WORK INSTRUCTION
Write the entries below out again in full. Match every character.

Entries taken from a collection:
==*==

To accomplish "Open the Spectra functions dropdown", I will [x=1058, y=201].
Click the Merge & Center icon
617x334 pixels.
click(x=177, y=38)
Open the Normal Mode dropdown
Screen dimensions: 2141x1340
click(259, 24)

==*==

SOLUTION BELOW
To accomplish "Open the Spectra functions dropdown", I will [x=1058, y=201].
Click the Merge & Center icon
617x334 pixels.
click(x=177, y=38)
Open the Normal Mode dropdown
Screen dimensions: 2141x1340
click(259, 24)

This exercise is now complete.